Sumber:
Tak ada yang tahu, sekeluarnya mereka dari gedung bioskop, sejauh mana pengaruh adegan tersebut dalam proses berpikir mereka. Apakah langsung atau tidak langsung, dalam jangka pendek atau panjang. Yang pasti, adegan tersebut termasuk kumpulan informasi menyimpang, yang kebolehannya hanya untuk dilakukan oleh pasangan suami-istri. Padahal, pasangan halal saja tidak layak mempertontonkannya di ranah publik. Jika adegan itu sudah sampai di ranah publik, artinya menjadi tontonan umum, maka bagi penontonnya, mereka telah terasup informasi menyimpang. Ini justru akan menjadi bencana yang merusak akal mereka. Jika mereka didominasi kaum muda, maka bisa diukur kira-kira bagaimana kerusakan perilaku sang penonton ini akibat mereka meniru aktivitas dalam tayangan visual yang menyimpang seperti itu. Karena itu, film ini termasuk tayangan visual yang harus disikapi. 

Menonton AADC? 2 mungkin hanya salah satu episode kehidupan bagi para penontonnya. Tentunya masih ada episode-episode kehidupan lain yang mereka alami, dari sisi tayangan visual lain yang mereka saksikan. Entah itu dari smartphone, internet, televisi, dsb.

Beredarnya foto ciuman Al-Ghazali dengan kekasihnya beberapa waktu lalu saja, sangat mungkin sudah membentuk suasana berpikir dalam kepala mereka. Belum lagi dengan fakta-fakta lain yang serupa, yang telah beredar terbuka luas di media massa, entah sejauh apa. Hingga tak heran, jika mereka akhirnya menyimpulkan bahwa adegan semacam itu adalah sebuah tren, bahkan sesuatu yang biasa. Meski yang melakukan adalah pasangan tak halal. Intinya, penonton akan tetap terpengaruh, dan merasakan efeknya.

Catatan untuk menemukan item yang dijelaskan
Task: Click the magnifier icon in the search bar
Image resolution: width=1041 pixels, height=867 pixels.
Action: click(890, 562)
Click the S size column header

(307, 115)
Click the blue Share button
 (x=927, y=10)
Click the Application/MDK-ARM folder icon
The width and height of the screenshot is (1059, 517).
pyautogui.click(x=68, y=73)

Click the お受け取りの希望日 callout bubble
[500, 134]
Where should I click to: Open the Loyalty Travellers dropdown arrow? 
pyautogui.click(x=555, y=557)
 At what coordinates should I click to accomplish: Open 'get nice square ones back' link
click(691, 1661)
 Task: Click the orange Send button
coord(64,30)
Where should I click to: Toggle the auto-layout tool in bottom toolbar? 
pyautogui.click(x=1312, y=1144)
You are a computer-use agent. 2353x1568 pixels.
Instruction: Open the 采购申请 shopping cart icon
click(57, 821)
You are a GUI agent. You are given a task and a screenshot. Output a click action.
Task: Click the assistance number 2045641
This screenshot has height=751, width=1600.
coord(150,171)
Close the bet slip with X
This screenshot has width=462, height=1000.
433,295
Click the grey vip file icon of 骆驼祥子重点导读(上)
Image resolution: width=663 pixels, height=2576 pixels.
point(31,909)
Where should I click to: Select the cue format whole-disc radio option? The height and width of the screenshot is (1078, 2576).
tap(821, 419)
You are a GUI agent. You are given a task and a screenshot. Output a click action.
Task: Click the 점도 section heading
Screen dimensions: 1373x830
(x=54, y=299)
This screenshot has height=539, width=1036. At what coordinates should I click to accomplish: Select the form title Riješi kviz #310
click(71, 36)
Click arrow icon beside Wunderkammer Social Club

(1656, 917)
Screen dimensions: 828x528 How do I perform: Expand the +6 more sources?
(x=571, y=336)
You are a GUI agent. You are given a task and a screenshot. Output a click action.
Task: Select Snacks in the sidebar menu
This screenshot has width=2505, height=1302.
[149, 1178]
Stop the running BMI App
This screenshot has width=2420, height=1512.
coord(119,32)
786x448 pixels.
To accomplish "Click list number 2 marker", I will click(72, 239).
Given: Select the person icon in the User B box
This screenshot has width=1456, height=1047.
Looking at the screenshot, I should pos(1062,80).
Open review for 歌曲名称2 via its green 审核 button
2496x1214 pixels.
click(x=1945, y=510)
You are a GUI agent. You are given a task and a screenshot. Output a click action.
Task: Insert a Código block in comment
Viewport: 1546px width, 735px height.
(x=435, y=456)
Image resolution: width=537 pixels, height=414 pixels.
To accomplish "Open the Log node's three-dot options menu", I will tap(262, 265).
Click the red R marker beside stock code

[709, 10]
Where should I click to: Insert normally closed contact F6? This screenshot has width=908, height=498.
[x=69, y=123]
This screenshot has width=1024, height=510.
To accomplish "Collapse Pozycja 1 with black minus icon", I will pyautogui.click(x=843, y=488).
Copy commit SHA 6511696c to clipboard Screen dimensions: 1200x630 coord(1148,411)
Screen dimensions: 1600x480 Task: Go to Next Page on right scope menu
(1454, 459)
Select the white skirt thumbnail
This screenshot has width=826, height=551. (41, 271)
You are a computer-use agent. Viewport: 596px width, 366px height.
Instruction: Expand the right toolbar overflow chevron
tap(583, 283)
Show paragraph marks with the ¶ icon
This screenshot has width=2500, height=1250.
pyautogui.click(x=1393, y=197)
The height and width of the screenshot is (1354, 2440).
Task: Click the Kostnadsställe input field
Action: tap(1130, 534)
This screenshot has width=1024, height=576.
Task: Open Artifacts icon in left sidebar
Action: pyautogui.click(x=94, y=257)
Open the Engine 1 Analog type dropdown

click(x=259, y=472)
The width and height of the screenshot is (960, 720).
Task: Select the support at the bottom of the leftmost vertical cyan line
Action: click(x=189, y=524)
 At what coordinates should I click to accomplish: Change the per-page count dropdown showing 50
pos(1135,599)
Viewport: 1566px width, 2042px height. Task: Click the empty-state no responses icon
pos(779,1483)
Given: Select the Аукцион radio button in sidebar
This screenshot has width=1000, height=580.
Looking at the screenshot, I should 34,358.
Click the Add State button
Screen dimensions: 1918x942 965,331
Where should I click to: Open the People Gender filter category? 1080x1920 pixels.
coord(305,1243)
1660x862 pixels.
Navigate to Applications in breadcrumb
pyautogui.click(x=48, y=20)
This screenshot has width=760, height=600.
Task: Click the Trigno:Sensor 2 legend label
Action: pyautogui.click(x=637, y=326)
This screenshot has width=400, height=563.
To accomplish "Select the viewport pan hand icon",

Latihan Singkat 1:
Menurut teks tentang pengaruh tayangan visual, dari perangkat atau media apa saja penonton bisa menyaksikan tayangan visual lain? Sebutkan semua yang disebut namanya.
Latihan Singkat 2:
Tuliskan kembali bagian teks tentang pengaruh tayangan visual yang dibuka dengan kata-kata yang memuat "Menonton AADC? 2" dan ditutup dengan "internet, televisi, dsb.".
Daftar tersebut tidak diperlukan sama sekali.

Jawaban Latihan 1:
Smartphone, internet, televisi.

Jawaban Latihan 2:
Menonton AADC? 2 mungkin hanya salah satu episode kehidupan bagi para penontonnya. Tentunya masih ada episode-episode kehidupan lain yang mereka alami, dari sisi tayangan visual lain yang mereka saksikan. Entah itu dari smartphone, internet, televisi, dsb.